**DATA FOR PROCESSING:**
* * *

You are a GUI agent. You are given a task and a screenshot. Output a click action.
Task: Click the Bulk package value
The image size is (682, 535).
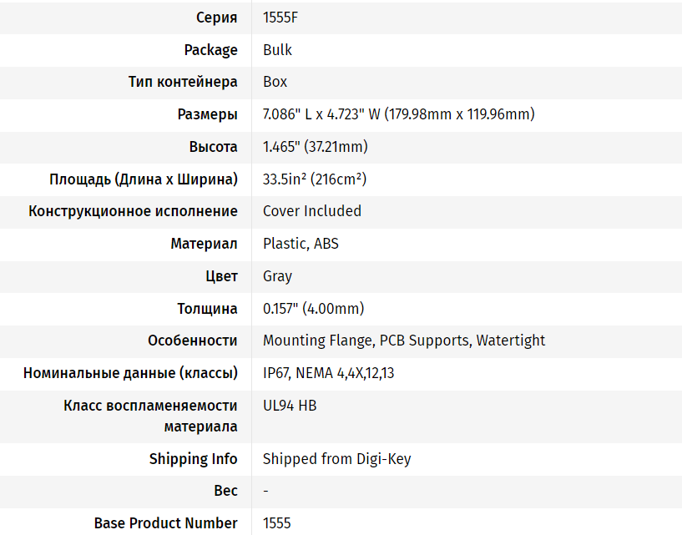pos(277,50)
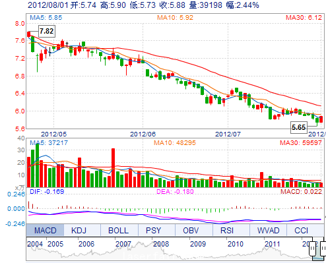Select the RSI indicator tab
The width and height of the screenshot is (326, 263).
pyautogui.click(x=227, y=230)
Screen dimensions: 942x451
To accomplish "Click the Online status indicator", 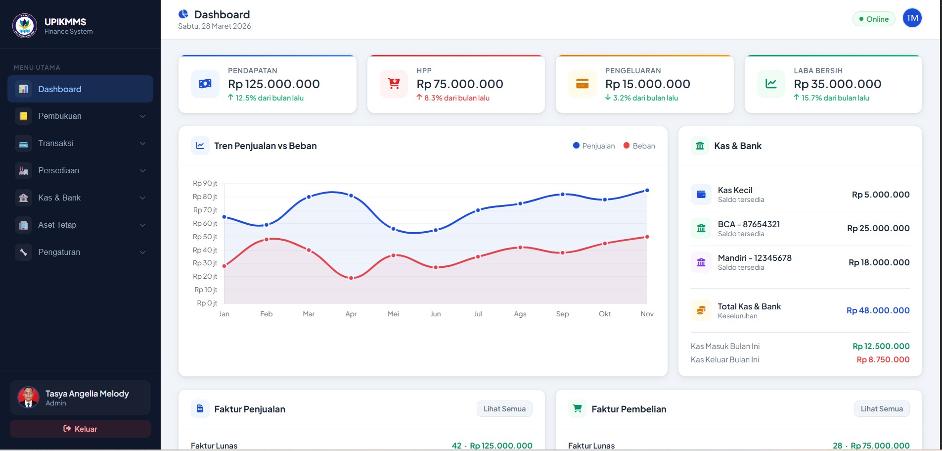I will click(x=874, y=19).
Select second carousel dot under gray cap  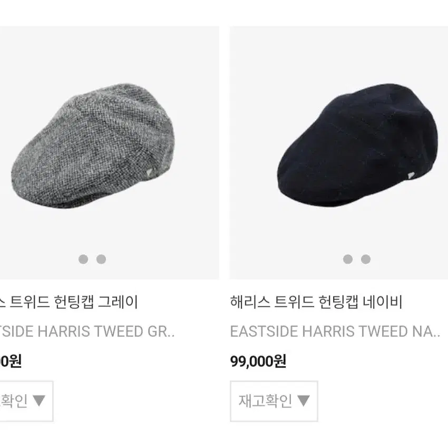click(101, 259)
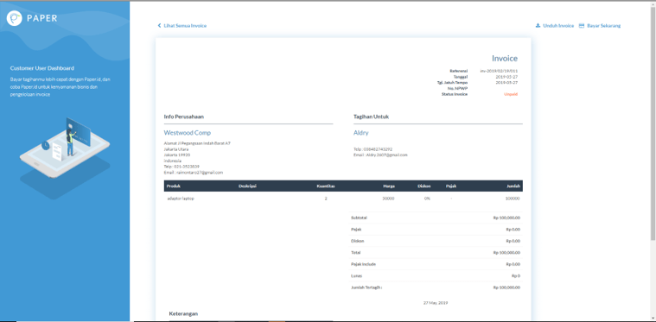Click the Kuantitas column header
656x322 pixels.
(326, 186)
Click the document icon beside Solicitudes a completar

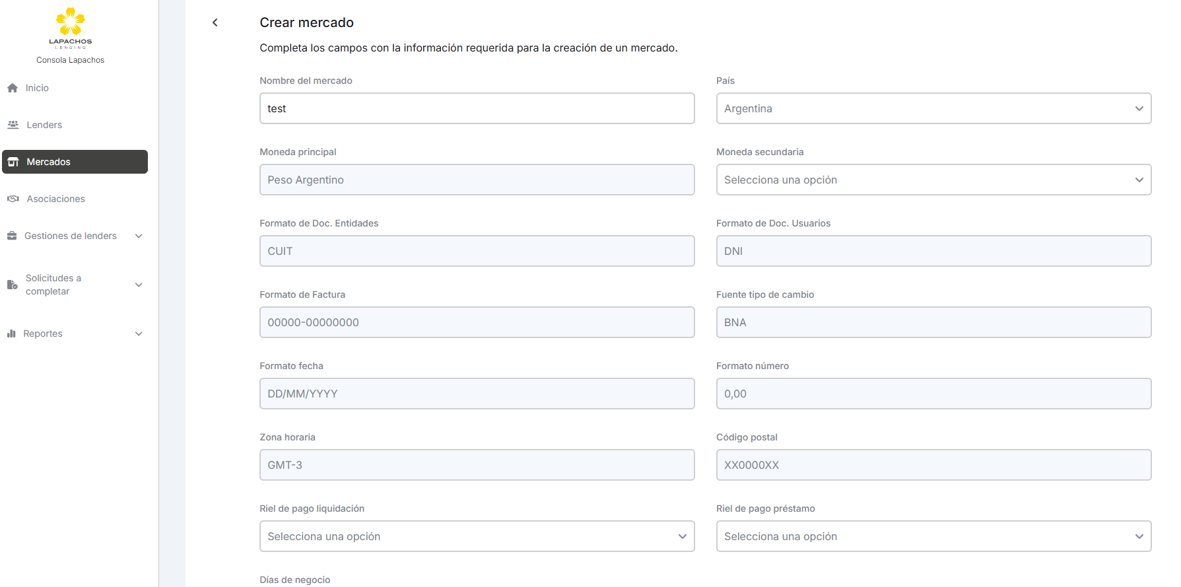point(12,285)
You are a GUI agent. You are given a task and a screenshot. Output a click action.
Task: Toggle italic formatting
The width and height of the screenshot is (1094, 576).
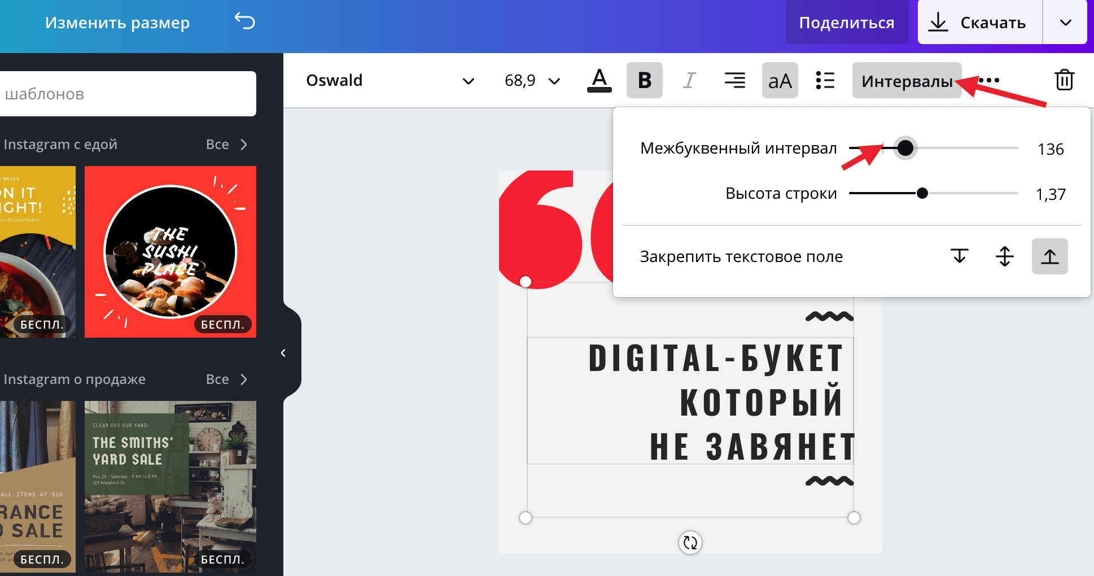689,80
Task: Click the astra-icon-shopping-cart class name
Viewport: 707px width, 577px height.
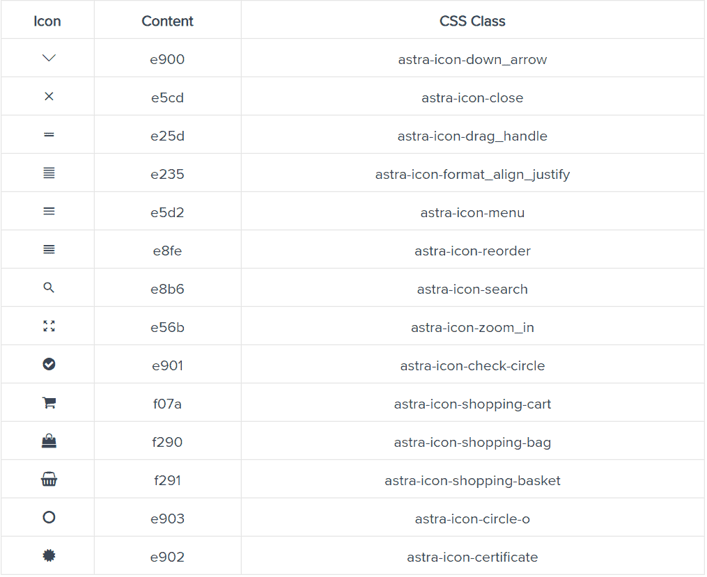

* * *

**WHAT THE TASK REQUIRES:** Repeat nothing but the lines from the one containing "The width and height of the screenshot is (1094, 576)." through the end of the entries, exactly, and skip the pictures.

**TASK RESPONSE:**
The width and height of the screenshot is (1094, 576).
689,80
Task: Click the astra-icon-shopping-cart class name
Viewport: 707px width, 577px height.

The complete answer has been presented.